Title: George T. Anthony papers Creator: Anthony, Benjamin Inclusive dates: 1858-1890 Extent: 64 items Abstract:
The George T. Anthony papers consist of letters written to his brother while serving in the Civil War and letters about postwar politics in Kansas, where Anthony held numerous political positions, including governor from 1877-1879.
Language: The material is in English Repository: William L. Clements Library, University of Michigan
909 S. University Ave. The University of Michigan Ann Arbor, MI 48109-1190 Phone: 734-764-2347 Web Site: www.clements.umich.edu
George Tobey Anthony (1824-1896) was born near Maysfield, Fulton County, N.Y., on June 9th, 1824, the youngest of the five children of Quaker parents, Benjamin (d. 1829) and Anna Odell Anthony (1785-1863). At 16, Anthony was apprenticed to a tinsmith in Union Springs, N.Y., at the conclusion of which, he opened his own tin shop and hardware store in Medina. In 1852, he married Rosa A. Lyon, and at an unknown date, moved to New York City and entered the commission business. The couple had one son, George Henry.
In August, 1862, Anthony was authorized to recruit a battery of artillery near Lockport and Medina, N.Y., and was appointed its Captain when it was mustered into the U.S. service as the 17th New York Independent Light Infantry Battery. The battery left the state at the end of August, 1862, and was assigned to the defenses of Washington, where they remained until transferred to the Artillery Camp of Instruction in May, 1863. When attached to the Artillery Brigade of the Army of the James in July, 1864, the battery saw action on the Petersburg front and sustained their only battle casualties of the war, two wounded. The battery was subsequently engaged in a minor role at Chaffin's Farm and during the Appomattox Campaign.

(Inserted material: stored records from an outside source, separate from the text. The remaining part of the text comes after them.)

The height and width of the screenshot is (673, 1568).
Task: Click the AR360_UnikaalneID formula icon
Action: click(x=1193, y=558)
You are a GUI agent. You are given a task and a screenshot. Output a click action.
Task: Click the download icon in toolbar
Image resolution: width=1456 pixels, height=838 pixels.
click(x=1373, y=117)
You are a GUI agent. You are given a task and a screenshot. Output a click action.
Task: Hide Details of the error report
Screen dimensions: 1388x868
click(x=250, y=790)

In November, 1865, Anthony relocated to Leavenworth, Kansas, and worked as editor of the Daily Bulletin and the Daily Conservative for more than two years before he became editor and proprietor of the influential Kansas Farmer. In this capacity, Anthony became influential in shaping agricultural policy in the state, and helped earn him an appointment as President of the State Board of Agriculture from 1874-1876, eventually serving as a springboard to becoming governor of the state in 1877-79. During his administration, Anthony, a staunch Republican, established a separate reformatory for juvenile offenders, was active in subduing Indians and the 1877 railroad strikers, and in general, was "aggressively honest and rather militant in his attitude toward those whom he deemed in the wrong." Anthony's bid for reelection was unsuccessful.
After leaving office, Anthony was appointed superintendent of the Mexican Railway (1881), represented Leavenworth County in the state legislature (1885), was a member of the state Board of Railroad Commissioners (1889), and in 1892, stood unsuccessfully for Congress.

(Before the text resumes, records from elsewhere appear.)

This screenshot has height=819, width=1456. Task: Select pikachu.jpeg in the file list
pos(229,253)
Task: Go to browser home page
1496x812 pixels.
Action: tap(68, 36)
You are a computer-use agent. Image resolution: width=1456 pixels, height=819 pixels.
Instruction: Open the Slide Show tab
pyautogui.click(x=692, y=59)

George Anthony's correspondence is valuable both from what is said and who is saying it. The Civil War letters in this collection are entirely from George to his brother, Benjamin, who was at home tending to the former's business affairs. Thus many of the letters contain an insight into the difficulties of operating personal matters from a distance of several hundred miles. Not only was Benjamin at home handling the reins of business, he was also avoiding the draft as best he could. This bone of contention prompted a number of impassioned sermons from George, out in the field with "my little command."
Anthony writes at length, philosophizing on the principles of war. He argues for a hard line in crushing the rebellion by brute force, a la Grant, whom he regards as "the great military genius of the age." By the same token, Ben Butler is portrayed as a weak sister at best, and Anthony applauds his removal. His desire to see hard fighting is frustrated by orders to stay put and hold his few square yards, orders which he accepts meekly.
Anthony's heavy-handed outlook spills over into Reconstruction, where he favors a retributive policy over clemency. He is surely one of the first to call for the impeachment of Andrew Johnson (March 10th, 1865), although the crime in question is the latter's inebriation on Inauguration Day.
The post-war letters highlight state politics in Kansas. They indicate that Anthony's sister, Cynthia, was involved in philanthropic work in the Reconstruction south. Three letters from an uncle, David Anthony (1801-1874), provide a marvellous view of an old-line Quaker of "wiry tenacious vigor" (according to George), whose piety does not exclude a penchant for wheeling and dealing in big business.